Her hand resting on the table between us, the fingers curled slightly — not reaching but available.
“Where we touched. The white light. It left something behind. Like — warmth. But not temperature warmth. Deeper than that.”
I know what she means. I feel it too.
The place where our hands met in the courtyard carries a residue that my shadows read as golden light woven into my crimson darkness — a thread of Sora’s energy embedded in my own, proof that the light connection the prophecy describes is real.
Blood, fire, light.
The geometry of a purpose that has been assembling itself around me since September and that I finally understand well enough to name.
“It’s a connection,” I say. “Like what I have with Bael and Constantine but different — lighter. Newer. Proof that light andshadow can reach for each other without the reaching being a fight.”
“Is it going to grow?”
“If we let it.”
The question hangs between us like a bridge between two cliffs — the specific, vertiginous possibility of a connection that both of us can feel the potential for and neither of us fully understands.
Sora is not Bael. She is not Constantine.
What exists between us is something else — something that the world hasn’t seen since before the Fall, when crimson wielders stood at the center of light and dark and held both together.
“I’m not going to pretend I understand what’s happening,” Sora says.
“But I asked questions all semester about whether shadow and light can work together, and I think the answer just showed up in a courtyard and turned the sky white.”
She straightens.
The light in her aura brightens — not a display but a decision, the visible expression of a young woman committing herself to something bigger than she can see.

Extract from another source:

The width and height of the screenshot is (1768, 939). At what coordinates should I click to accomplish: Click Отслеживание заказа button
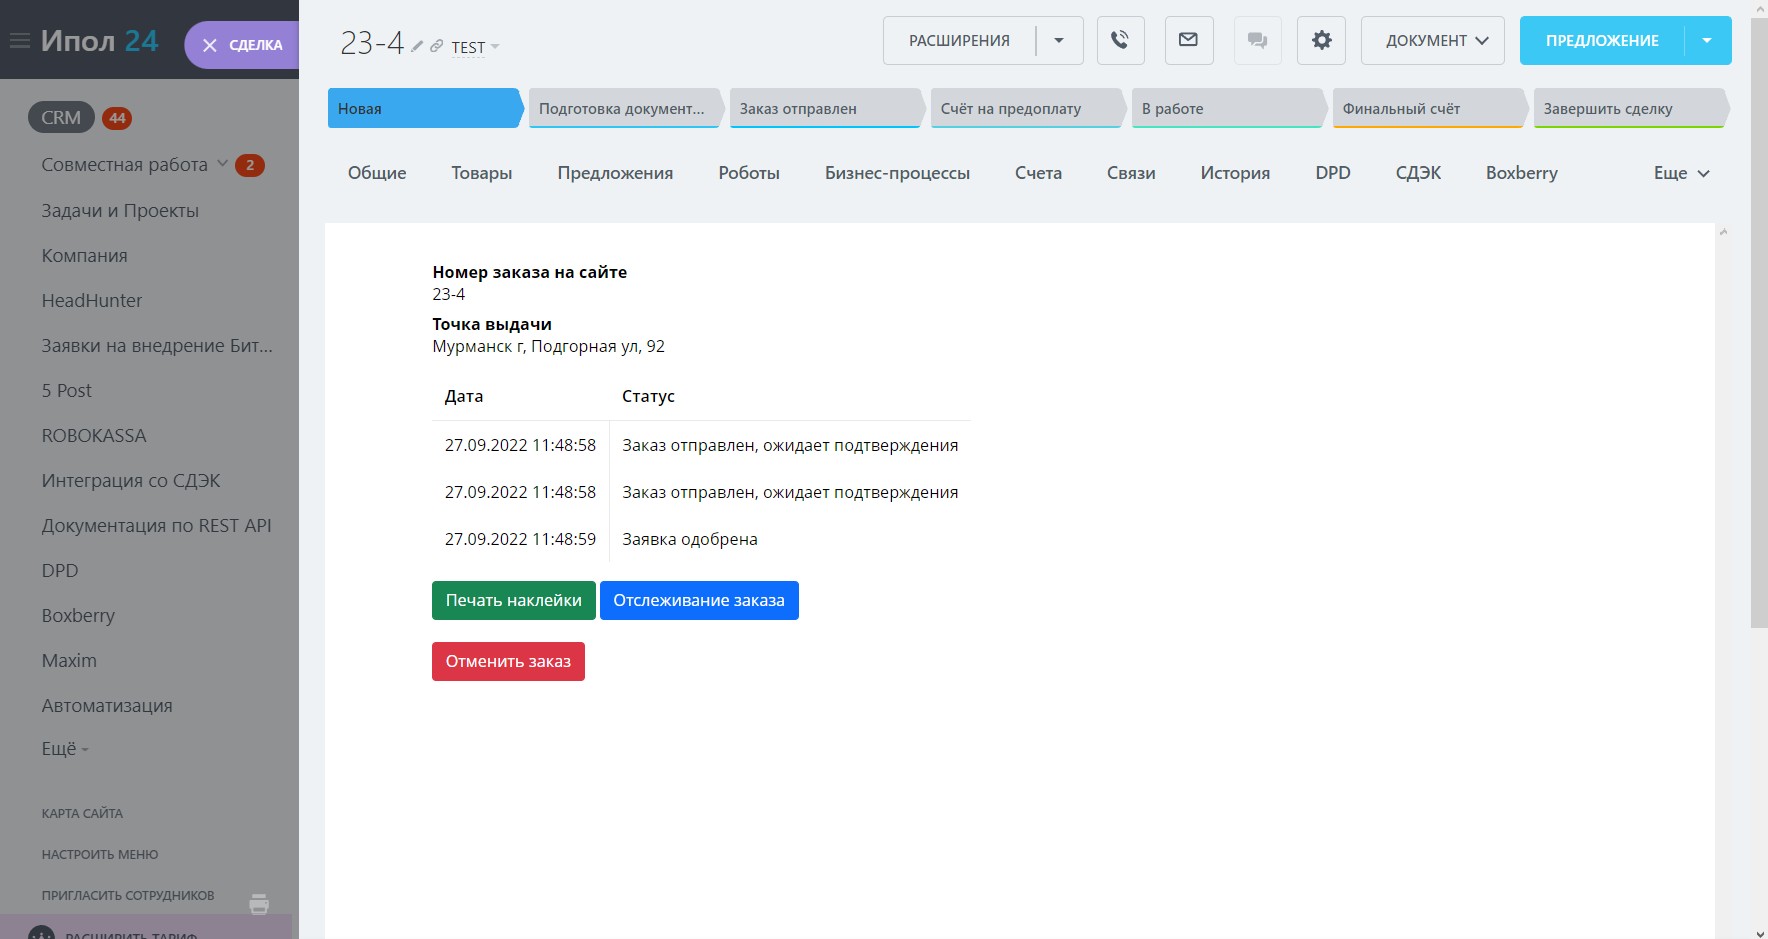(698, 601)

“I’m in. Whatever this is. Whatever the bridge needs. I’m in.”
The gratitude that floods through me is so intense that my shadows flare crimson — the harbinger light pulsing outward in a wave that makes half the dining hall flinch and the other half lean forward.
I pull it back.
Not all the way — not the full compression of the hiding months.
Just enough to be polite.
The shadows settle into a steady glow that carries the crimson color with the quiet confidence of power that no longer needs to prove itself by display.
“Thank you,” I say.
“Don’t thank me yet. You haven’t told me what the bridge actually involves.”
“Honestly, I don’t fully know yet. The prophecy describes it in mythic language. Three bonds. A ritual. The crimson wielder channels enough power to reunite shadow and light.”
I pause.
Decide she deserves the full truth — the same way Bael and Constantine gave me the full truth about the binding’s pain and the Command’s cost.
“The prophecy says the wielder might not survive it.”
Sora’s eyes widen.
The light in her aura flickers — the visible response of a woman who just volunteered for something and is now learning that the something might require her new ally to die.